But we are worried. One of our origin myths is taking a beating in the corners. We’re less concerned with Republicans throwing their elbows at our proud Scandinavian progressivism, and more concerned that Darby Hendrickson—the sole Minnesotan on the Wild’s roster, and the first goal-scorer at the Xcel Energy Center—has been exiled to the minor-league locker-room in Houston. Is the decline of real Minnesotans in the NHL evidence of globalism, a resurgent Canadian dynasty, or just the degrading local effect of Olive Garden?

There have been other causes for concern. When the high school league agreed in 1991 to split the state into two divisions, we were gratified that twice as many kids would realize their dream of playing hockey live on Channel 9. On the other hand, we have to be honest and say it felt like a dissipation. How much longer would we get to see Warroad, pop. 1,722, come to town to thrash Edina, pop. 47,425? How much longer would we sustain the dream that all Minnesotans owned hockey on a spiritual level—that the talent pool of the suburbs would never dominate the frozen pond of the tundra town?

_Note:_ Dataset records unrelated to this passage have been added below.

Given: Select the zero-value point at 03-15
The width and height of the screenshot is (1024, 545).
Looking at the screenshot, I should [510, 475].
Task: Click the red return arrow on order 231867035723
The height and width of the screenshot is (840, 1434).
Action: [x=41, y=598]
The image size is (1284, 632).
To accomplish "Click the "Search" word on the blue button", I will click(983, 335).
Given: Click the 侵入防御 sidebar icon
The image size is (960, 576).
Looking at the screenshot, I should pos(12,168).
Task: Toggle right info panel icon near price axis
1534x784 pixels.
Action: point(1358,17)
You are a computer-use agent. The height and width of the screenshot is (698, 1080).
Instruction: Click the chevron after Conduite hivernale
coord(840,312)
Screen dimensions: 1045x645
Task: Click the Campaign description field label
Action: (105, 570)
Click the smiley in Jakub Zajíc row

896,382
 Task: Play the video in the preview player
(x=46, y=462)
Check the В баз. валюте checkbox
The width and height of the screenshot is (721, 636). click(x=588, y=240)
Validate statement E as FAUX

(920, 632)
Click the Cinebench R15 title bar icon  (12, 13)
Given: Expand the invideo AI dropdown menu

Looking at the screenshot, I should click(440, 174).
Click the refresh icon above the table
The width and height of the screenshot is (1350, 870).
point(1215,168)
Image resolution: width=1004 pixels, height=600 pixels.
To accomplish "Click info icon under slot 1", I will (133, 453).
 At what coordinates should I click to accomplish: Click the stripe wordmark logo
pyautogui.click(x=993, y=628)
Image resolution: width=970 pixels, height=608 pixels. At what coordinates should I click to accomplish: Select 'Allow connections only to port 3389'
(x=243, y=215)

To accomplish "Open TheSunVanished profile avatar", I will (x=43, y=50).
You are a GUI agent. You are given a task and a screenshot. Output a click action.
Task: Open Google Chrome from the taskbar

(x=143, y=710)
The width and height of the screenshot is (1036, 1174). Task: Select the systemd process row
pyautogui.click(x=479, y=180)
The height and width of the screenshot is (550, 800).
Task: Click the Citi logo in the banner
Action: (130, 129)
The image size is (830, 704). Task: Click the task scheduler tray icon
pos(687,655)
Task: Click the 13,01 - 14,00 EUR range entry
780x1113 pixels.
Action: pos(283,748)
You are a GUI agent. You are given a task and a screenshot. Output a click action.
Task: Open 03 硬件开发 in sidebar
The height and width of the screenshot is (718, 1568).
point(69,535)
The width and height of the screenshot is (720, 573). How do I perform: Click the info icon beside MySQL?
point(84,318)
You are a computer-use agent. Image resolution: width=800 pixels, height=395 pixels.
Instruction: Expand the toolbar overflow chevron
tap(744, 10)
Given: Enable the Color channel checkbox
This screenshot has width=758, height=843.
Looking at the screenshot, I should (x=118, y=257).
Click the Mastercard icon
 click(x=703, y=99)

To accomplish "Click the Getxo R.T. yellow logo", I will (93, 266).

Hollywood may come to our rescue with that most questionable proposition—the hockey movie (Slap Shot; Youngblood; Mighty Ducks; Mystery, Alaska…). There is no greater mythmaker today than the movies. Miracle has opened to widespread mirth, at least around these parts, and it’s no wonder. It is a throat-catching tribute to Herb Brooks and his 1980 U.S. Olympic hockey team. That “Miracle On Ice” team won the gold medal with twelve certified Minnesotans on the roster, and a quorum on the bench, too. And while we tend to view provincialism and nationalism with suspicion, we figured, what the hell? This is our time, this is our place. If tiny Eveleth can take on the evil empire of Hill-Murray, why shouldn’t a bunch of amateurs from the Range stand up to a red army of Soviet pros? Our private war against the cold was writ large as a definitive moment in the Cold War.

Have basketball, baseball, or football ever done that for us? Root all you like for the Wolves, the Twins, even the godforsaken Vikings. But give us hockey—the Wild, the Gophers, the International Falls Broncos. These teams are among the most admired in the country, in any sport, in any season. If a place can own something as ephemeral as a sport, Minnesota’s claim on hockey is surely stronger than Indiana’s on basketball, or Texas’s on football. We are the state of hockey, indeed.